◆ Exercise:
Render the material from the line with "Select the Business details tab" to the line with "[x=1225, y=186]" as a numbered list, one entry per line, leaving out any blank lines.

◆ Material for the task:
* start *

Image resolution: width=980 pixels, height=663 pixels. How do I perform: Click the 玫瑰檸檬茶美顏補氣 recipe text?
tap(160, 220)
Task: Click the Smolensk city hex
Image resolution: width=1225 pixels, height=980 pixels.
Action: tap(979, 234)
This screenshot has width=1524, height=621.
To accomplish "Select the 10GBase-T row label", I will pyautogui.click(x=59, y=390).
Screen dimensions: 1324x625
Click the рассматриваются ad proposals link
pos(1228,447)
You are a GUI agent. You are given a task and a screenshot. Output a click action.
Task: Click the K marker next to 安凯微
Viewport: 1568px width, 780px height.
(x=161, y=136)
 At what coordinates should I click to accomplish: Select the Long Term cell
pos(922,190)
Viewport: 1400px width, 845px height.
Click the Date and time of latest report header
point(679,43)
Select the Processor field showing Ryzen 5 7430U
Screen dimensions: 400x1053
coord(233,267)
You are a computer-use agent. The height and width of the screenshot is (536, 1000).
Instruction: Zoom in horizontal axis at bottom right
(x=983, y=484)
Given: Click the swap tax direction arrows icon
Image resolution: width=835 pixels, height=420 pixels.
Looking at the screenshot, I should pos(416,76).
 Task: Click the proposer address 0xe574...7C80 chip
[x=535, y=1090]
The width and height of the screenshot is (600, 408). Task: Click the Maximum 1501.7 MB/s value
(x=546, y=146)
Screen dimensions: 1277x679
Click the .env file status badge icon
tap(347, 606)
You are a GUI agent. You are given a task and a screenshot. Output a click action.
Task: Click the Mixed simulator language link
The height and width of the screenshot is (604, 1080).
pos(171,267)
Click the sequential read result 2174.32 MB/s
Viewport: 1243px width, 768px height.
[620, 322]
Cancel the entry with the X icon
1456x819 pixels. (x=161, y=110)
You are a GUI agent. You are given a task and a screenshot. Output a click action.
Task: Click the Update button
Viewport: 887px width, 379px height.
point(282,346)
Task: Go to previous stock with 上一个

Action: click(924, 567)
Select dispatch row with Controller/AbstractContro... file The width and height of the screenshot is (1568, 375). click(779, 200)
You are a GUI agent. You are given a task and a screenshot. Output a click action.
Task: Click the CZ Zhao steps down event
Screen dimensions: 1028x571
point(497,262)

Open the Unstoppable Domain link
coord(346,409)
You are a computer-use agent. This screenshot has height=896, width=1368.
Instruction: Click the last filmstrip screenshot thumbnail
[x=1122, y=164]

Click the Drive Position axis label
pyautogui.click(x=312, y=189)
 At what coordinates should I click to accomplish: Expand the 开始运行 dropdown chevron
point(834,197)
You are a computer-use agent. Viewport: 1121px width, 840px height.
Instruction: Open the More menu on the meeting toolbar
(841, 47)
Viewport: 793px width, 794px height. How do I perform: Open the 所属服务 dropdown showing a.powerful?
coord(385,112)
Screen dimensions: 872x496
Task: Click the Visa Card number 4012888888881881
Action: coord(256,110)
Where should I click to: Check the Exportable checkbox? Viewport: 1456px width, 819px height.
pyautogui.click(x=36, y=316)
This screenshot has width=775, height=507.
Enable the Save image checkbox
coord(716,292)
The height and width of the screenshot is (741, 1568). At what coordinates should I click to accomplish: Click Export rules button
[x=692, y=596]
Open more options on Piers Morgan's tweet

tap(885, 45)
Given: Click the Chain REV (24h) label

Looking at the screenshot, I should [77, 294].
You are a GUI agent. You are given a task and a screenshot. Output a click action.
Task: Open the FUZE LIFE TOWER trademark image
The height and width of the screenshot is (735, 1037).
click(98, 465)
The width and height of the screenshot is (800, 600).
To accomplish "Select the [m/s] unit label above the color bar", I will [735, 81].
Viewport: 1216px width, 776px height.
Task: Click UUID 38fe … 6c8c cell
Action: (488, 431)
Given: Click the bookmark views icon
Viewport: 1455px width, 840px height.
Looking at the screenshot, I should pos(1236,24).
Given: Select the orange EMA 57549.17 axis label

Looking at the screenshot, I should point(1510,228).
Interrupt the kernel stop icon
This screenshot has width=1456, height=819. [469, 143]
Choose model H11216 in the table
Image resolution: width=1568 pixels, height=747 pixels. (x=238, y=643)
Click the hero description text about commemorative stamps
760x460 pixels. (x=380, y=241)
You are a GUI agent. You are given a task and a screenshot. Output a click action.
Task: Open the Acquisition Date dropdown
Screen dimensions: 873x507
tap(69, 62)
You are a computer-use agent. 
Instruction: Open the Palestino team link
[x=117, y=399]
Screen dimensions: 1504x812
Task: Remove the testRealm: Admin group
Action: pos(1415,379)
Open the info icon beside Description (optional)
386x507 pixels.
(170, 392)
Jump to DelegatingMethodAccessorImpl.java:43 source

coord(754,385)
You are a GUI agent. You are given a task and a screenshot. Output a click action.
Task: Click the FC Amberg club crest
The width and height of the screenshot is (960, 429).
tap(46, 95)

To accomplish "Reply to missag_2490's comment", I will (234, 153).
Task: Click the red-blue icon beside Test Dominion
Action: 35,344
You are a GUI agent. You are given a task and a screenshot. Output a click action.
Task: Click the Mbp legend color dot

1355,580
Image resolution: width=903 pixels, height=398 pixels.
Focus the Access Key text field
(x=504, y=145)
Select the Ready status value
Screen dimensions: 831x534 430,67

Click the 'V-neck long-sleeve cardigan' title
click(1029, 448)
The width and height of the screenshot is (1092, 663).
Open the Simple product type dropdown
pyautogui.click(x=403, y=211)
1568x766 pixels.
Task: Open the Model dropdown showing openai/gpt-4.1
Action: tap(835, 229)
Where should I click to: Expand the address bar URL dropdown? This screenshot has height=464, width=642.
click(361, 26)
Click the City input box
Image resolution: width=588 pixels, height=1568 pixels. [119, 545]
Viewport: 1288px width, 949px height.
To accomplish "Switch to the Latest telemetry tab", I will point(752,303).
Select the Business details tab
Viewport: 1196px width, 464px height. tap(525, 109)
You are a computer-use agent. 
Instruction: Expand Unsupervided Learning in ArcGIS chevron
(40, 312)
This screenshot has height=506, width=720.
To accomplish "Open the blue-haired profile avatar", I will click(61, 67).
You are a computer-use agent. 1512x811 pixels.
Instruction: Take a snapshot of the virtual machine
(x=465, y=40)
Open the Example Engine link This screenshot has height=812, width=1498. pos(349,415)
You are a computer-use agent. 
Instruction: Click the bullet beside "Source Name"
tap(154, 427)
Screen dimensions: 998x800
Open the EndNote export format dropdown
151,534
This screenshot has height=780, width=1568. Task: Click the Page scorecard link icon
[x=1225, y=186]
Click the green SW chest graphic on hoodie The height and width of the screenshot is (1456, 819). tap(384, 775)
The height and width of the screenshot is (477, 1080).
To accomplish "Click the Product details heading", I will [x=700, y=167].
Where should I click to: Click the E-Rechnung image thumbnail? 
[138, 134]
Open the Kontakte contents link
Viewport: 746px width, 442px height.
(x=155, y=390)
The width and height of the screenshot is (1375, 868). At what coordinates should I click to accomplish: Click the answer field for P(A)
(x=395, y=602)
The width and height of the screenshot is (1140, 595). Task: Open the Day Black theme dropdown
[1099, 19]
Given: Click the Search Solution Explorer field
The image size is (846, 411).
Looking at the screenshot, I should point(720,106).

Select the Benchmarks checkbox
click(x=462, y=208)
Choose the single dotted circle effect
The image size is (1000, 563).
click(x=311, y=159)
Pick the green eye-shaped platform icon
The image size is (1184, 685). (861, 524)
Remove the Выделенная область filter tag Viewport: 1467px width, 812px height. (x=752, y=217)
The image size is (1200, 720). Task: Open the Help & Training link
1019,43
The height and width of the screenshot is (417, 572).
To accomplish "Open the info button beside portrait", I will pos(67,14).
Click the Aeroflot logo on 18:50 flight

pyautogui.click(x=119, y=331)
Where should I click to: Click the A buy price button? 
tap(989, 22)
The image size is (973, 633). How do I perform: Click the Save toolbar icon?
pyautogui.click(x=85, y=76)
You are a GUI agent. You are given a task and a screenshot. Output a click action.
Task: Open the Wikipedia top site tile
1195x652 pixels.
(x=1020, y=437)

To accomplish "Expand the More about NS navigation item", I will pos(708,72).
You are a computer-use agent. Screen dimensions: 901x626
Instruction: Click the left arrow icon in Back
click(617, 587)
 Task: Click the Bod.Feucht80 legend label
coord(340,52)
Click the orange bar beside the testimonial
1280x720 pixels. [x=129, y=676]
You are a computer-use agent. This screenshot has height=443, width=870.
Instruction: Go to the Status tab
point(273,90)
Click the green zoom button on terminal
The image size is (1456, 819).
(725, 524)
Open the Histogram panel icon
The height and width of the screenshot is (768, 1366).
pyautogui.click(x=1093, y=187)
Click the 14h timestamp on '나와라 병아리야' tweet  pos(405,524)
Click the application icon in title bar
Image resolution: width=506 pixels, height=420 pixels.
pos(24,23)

* end *

◆ Written response:
1. Select the Business details tab
2. Viewport: 1196px width, 464px height. tap(525, 109)
3. You are a computer-use agent. 
4. Instruction: Expand Unsupervided Learning in ArcGIS chevron
5. (40, 312)
6. This screenshot has height=506, width=720.
7. To accomplish "Open the blue-haired profile avatar", I will click(61, 67).
8. You are a computer-use agent. 1512x811 pixels.
9. Instruction: Take a snapshot of the virtual machine
10. (x=465, y=40)
11. Open the Example Engine link This screenshot has height=812, width=1498. pos(349,415)
12. You are a computer-use agent. 
13. Instruction: Click the bullet beside "Source Name"
14. tap(154, 427)
15. Screen dimensions: 998x800
16. Open the EndNote export format dropdown
17. 151,534
18. This screenshot has height=780, width=1568. Task: Click the Page scorecard link icon
19. [x=1225, y=186]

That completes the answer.